By Ricky Robertson
It began with an innocent enquiry: do we have relative humidity data, under climate change for possible future situations, that could be used to think about a direct effect on animal productivity?
Currently, in our economic modeling, the cattle, hogs, chickens, etc., are only indirectly affected by changes in feed/fodder prices when those are affected by climate change. But, we are not capturing any direct effect from hot animals.
We would like to end up with global maps of some index that can tell us something about the stress that animals would experience under typical conditions at each place on the map.
The problem, of course, is that the climate data we normally use for crop modeling do not include relative humidity. That is not quite right: some of the raw data do, but not in the data we have cleaned up and arranged for using in the crop models. In order to try to keep things internally consistent, we would like to build up a rough approximation based on what we do have.
Here is a way to go about it:
Enter Mark Lawrence. He points out that there is a remarkably effective rule of thumb to relate relative humidity, the dew point, and the temperature we are concerned about.
RH roughly = 100 - 5(T_actual - T_dewpoint) [temperatures in Celsius]
Is it perfect? Does it work over all ranges of temperatures? No. Does he outline more complicated relationships that we could have used? Yes. But the simple one will get us going: we can get relative humidity in terms of the temperature we care about and the dewpoint that is occurring at the same time.
Great, but what is the dewpoint? We don't know or else we wouldn't have to do this exercise. Again, we need a trick to provide a rough approximation: in most circumstances, the dew point is something close to the overnight low temperature. A little clicking around on popular weather websites indicates that, at least where I live and at this time, the dewpoint is remarkably steady and only rises a few degrees above the overnight low (while the actual air temperature rockets up to oppressive levels). Checking a few other places in the world indicates a similar relationship except for the most exceedingly dry places I checked like Phoenix, AZ or San Bernardino, CA.

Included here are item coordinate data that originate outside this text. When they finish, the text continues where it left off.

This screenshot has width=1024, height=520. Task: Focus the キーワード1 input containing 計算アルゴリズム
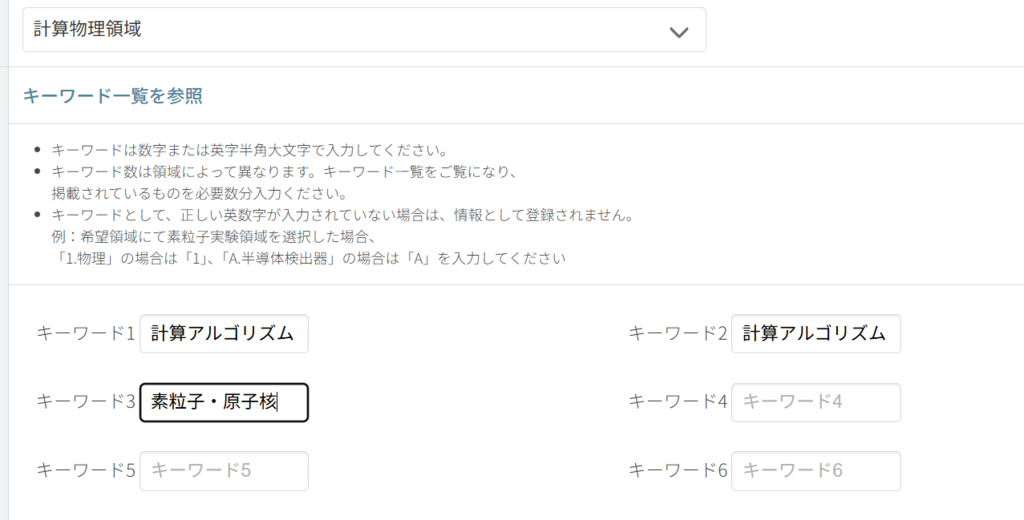point(224,334)
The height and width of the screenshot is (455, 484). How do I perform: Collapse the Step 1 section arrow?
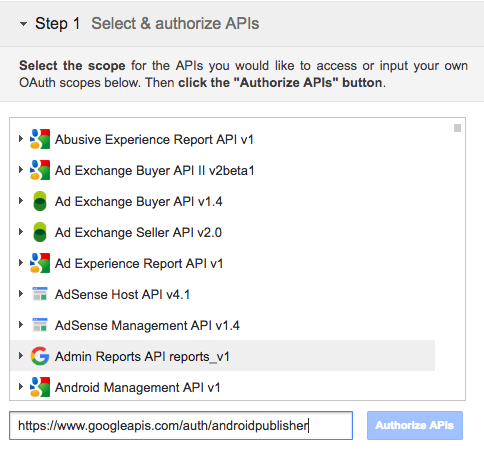click(23, 24)
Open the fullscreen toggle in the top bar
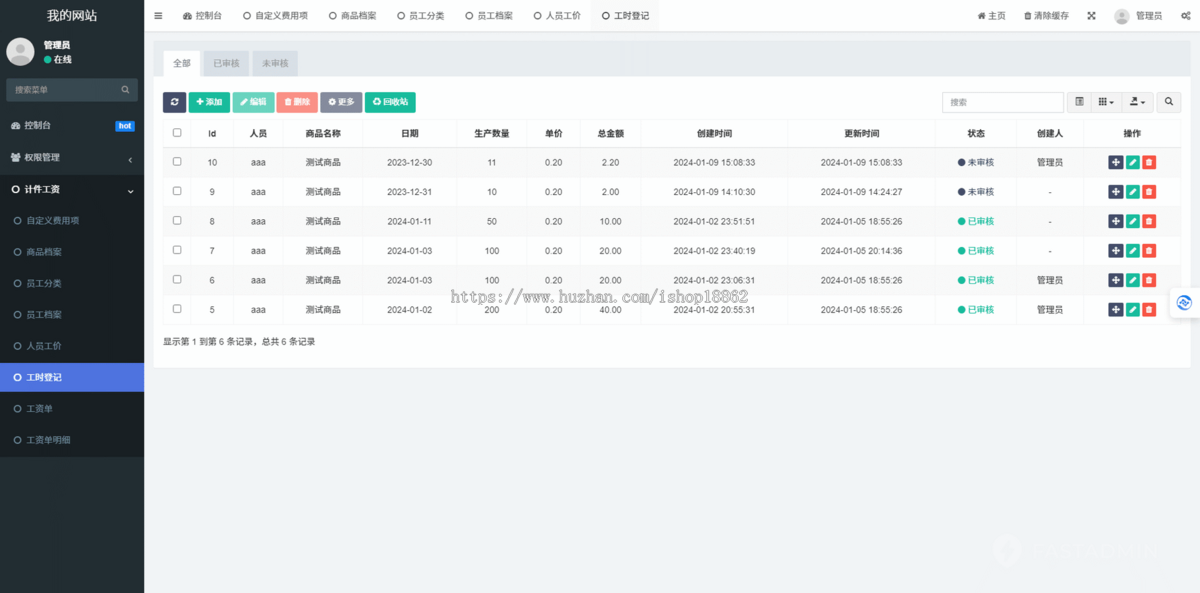Viewport: 1200px width, 593px height. [1090, 15]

Now, we can plug in the overnight low as the dewpoint and hope for the best. This will usually, in fact, be lower than the reality, so the relative humidity should appear to be lower which in turn will mean the heat will seem less oppressive using our proxy dewpoint than it would with the "real" dewpoint.
Then, we have to choose what temperature we care about. I decided to go with halfway between the high and low for the day to get a situation which should be reasonable for a big chunk of the day. That is, the most oppressive part of the day should be as bad or worse than what we get by using the midpoint temperature. At least, that's the idea.
In practice, we will pick a month and pull out the monthly average low and high temperatures. So, our numbers are not tied to any specific day or extremes or counts of miserable days or anything like that. They will be more like a reflection of what we might expect a reasonable day to feel like during that month.
Once we have a source for our temperatures and the approximation for extracting relative humidity, we need something to tell us how badly the animals might suffer. Here, we turn to the "temperature humidity index".
THI = T_actual - (0.55 - 0.55 * RH/100) * (T_actual - 58) [temperatures in Fahrenheit]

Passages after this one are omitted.